Estimate the average drift of conduction electrons in a copper wire of cross sectional area \[2.5 \times {10^{ - 7}}{m^2}\] carrying a current of \[1.8A\]. Assume the density of conduction electrons to be \[9 \times {10^{28}}{m^{ - 3}}\].

Answer 1

Hint: The drift velocity of a charged particle is the average velocity of the charged particle, such as electrons, within the material, due to an electric field.
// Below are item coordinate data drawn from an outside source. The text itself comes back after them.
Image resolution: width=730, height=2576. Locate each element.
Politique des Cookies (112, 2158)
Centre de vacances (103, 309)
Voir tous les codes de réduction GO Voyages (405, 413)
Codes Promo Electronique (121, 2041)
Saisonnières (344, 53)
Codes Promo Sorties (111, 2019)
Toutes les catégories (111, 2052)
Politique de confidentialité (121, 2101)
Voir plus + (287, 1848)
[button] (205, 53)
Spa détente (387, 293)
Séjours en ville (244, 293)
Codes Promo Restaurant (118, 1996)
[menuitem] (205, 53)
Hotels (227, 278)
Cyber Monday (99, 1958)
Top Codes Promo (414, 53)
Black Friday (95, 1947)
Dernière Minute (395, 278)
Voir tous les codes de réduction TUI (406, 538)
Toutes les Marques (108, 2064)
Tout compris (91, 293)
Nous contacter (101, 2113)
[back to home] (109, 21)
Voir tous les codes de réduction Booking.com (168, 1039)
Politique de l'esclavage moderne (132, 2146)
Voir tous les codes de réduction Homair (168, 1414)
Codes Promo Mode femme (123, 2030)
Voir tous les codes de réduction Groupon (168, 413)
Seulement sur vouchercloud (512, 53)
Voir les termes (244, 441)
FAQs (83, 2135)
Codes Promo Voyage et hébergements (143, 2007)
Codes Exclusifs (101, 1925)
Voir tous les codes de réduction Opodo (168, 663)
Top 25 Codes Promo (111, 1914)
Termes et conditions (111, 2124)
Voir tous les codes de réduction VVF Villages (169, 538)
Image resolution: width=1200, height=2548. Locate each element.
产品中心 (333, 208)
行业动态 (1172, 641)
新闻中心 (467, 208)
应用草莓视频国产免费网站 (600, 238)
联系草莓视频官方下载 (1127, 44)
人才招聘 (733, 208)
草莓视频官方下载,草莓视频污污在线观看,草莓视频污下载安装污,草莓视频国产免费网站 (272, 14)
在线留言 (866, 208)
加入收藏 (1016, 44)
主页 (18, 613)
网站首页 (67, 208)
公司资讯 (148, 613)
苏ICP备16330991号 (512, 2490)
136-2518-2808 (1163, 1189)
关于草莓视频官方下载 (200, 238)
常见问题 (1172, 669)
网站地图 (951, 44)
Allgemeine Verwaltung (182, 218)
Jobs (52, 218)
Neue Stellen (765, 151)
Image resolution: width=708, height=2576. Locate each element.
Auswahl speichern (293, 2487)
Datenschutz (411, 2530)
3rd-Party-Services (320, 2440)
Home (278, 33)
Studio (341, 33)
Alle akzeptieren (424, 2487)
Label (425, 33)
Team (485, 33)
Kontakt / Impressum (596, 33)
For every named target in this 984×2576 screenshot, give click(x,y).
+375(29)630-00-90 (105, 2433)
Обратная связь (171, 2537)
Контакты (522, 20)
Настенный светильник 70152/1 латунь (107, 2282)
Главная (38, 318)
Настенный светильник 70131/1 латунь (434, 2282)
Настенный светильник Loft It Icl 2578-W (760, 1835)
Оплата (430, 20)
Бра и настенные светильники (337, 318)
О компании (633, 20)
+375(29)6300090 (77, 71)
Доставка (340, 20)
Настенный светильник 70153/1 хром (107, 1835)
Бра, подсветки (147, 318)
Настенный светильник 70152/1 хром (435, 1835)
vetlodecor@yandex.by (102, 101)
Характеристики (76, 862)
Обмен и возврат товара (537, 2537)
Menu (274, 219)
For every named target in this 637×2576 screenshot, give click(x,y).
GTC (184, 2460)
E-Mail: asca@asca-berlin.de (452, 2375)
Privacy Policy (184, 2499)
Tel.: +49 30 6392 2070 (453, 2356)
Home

If an electron is propagating randomly at the Fermi velocity, average velocity will be equal to zero.

Complete step by step solution:
Let’s define all the data given in the question;
The cross sectional area of the copper wire= \[2.5 \times {10^{ - 7}}{m^2}\]
Current carrying= \[1.8A\]
Density of the conduction electron= \[9 \times {10^{28}}{m^{ - 3}}\]
We know, current in terms of drift speed and the area of cross section is given by;
$I = neA{v_d}$
Here, $n$ is the number of conduction electrons per unit volume.
$e$ is the charge of electron
${v_d}$ is the drift speed
$A$ is the area of cross section of the conducting copper wire
From the above equation, we are arranging the drift velocity on the left hand side of the equation and all the other terms on the right hand side of the equation we get,
Drift velocity, ${v_d} = \dfrac{I}{{neA}}$
Applying the known values from the question to the above equation we get,
Current, $I = 2.7A$
Number of conduction electrons per unit volume, $n = 9 \times {10^{28}}{m^{ - 3}}$
Charge of electron, $e = 1.6 \times {10^{ - 19}}$
Are of cross section,\[A = 2.5 \times {10^{ - 7}}{m^2}\]
We get
${v_d} = \dfrac{{2.7}}{{9 \times {{10}^{28}} \times 1.6 \times {{10}^{ - 19}} \times 2.5 \times {{10}^{ - 7}}}}$
$ \Rightarrow {v_d} = 7.5 \times {10^{ - 4}}m/s$

That is the average drift of conduction electrons in a copper wire, ${v_d} = 7.5 \times {10^{ - 4}}m/s$.

Note: Free electrons gain velocity when a potential difference is applied across a conductor, and the direction will be opposite to the electric field between successive collisions, thus acquiring a velocity component in that direction in addition to its random thermal velocity. As a result, there exists a definite small drift velocity of electrons, and this drift velocity will be superimposed on the random motion of free electrons and causing a net flow of electrons in the direction opposite to the field.